La déclaration de Maputo de 2003 a été suivie par celle de Malabo. Et là-dessus, il faut dire que l’Union africaine, notamment la Commission de l’agriculture, a fait beaucoup pour le suivi et a poussé les pays au respect de cette déclaration, notamment sur la question de consacrer les 10 % du budget national à l’agriculture. De mon point de vue, les progrès enregistrés sont plutôt bons. Des avancées appréciables ont été constatées dans des pays comme le Mali et le Rwanda. Par ailleurs, il y a même des pays qui ont dépassé l’objectif de 10 %. Tout cela est encourageant, même si, pour l’ensemble du continent, beaucoup reste à faire.
Quel schéma l’Union africaine et les pays africains sont-ils en train de mettre en place sur le plan agricole et alimentaire dans le sillage de la zone de libre-échange africaine ?
C’est peut-être trop tôt pour développer sur un plan précis. Mais nous suivons les discussions menées au niveau global. La mise en œuvre des accords poursuit son chemin, même si la pandémie est venue un peu couper l’élan initial. Pour le moment, il a été décidé que le secrétariat de la Zleca sera basé à Accra, au Ghana, et que le sujet de l’agriculture, qui est majeur pour l’Afrique, va être intégré progressivement ainsi que tout ce qui concerne le commerce des produits agricoles.
La crise qui menace pose le problème de la création de valeur agricole de l’Afrique et celui du développement de son industrie alimentaire. Alors que les organisations multilatérales vont avoir de plus en plus de mal du fait du désengagement des États-Unis de nombreux programmes, qu’avez-vous actuellement en chantier qui puisse créer un cercle vertueux alimentaire ?
Les États-Unis se sont en effet désengagés de plusieurs programmes, mais pas au niveau agricole africain. L’Usaid, l’Agence des États-Unis pour le développement international, est très active au sein des agences onusiennes qui s’occupent de l’agriculture comme le Fida, le Programme alimentaire mondial (PAM), la FAO, etc. Le problème réside dans l’aide publique au développement qui n’a pas du tout augmenté, nous obligeant à contribuer encore plus pour au moins maintenir le niveau des montants consacrés à l’agriculture.

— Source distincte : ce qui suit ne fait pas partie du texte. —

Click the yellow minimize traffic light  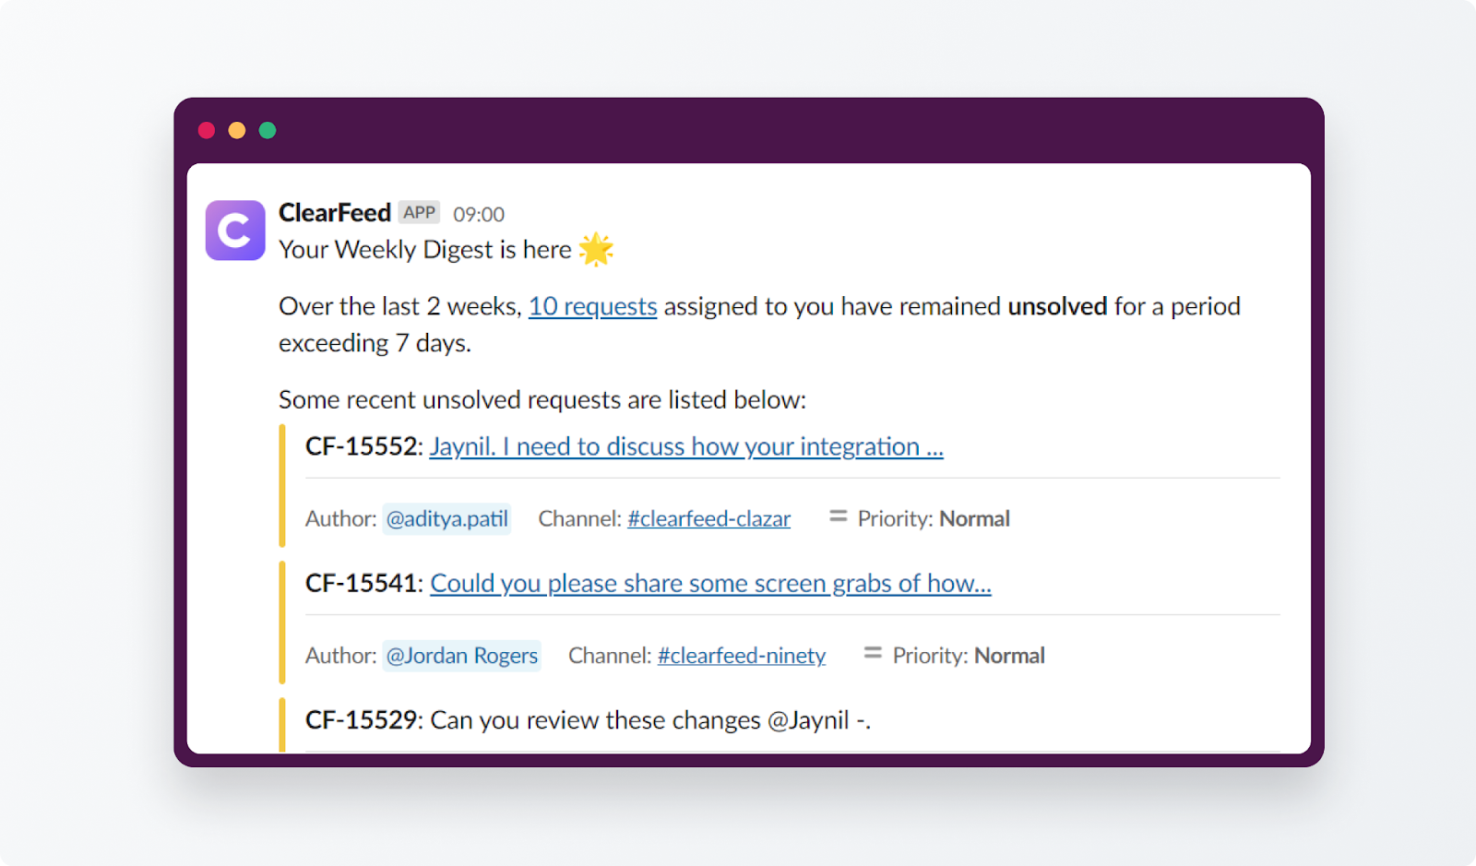237,130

Quelles leçons devront être tirées de cette crise pour que l’après-Covid-19 ne soit pas comme l’avant ?
Il y a deux éléments fondamentaux au niveau des retombées socio-économiques :
– Le premier réside dans la résilience au niveau individuel, dans nos foyers, mais aussi dans la résilience institutionnelle et étatique. Lorsqu’il y a eu la crise financière de 2007-2008, la plupart des institutions financières dans le monde ont procédé au renforcement de leur capacité de résistance aux chocs financiers, notamment sur les circuits bancaires. En fait, l’Afrique doit développer sa résistance aux chocs. Je pense bien sûr aux chocs sanitaires liés aux pandémies, mais aussi aux chocs climatiques liés au réchauffement de la terre. L’une des meilleures illustrations est cette invasion de criquets qui continue de ravager l’Afrique de l’Est. Certes, les gouvernements ont réagi vite, sollicitant des appuis financiers de la FAO, de la Banque mondiale et du Fida entre autres, mais les ravages de cette invasion sont loin d’être circonscrits.
– Le second réside dans notre rapport aux technologies de la communication et de l’information. Si nous avons tous réussi plus ou moins à faire du télétravail, c’est surtout en raison du niveau technologique des différents pays où nous nous trouvons. On oublie trop vite que, dans les milieux ruraux, si beaucoup de personnes sont équipées de mobiles, la plupart ne sont pas équipées de téléphones intelligents ou smartphones. Le potentiel offert par une bande passante trop faible ne favorise pas l’élévation du taux de pénétration dans ces milieux, ce qui est un frein technologique, qui en entraîne d’autres. C’est donc le moment de réfléchir à des mesures alternatives dans les zones rurales et pousser à faire du digital rural une question centrale.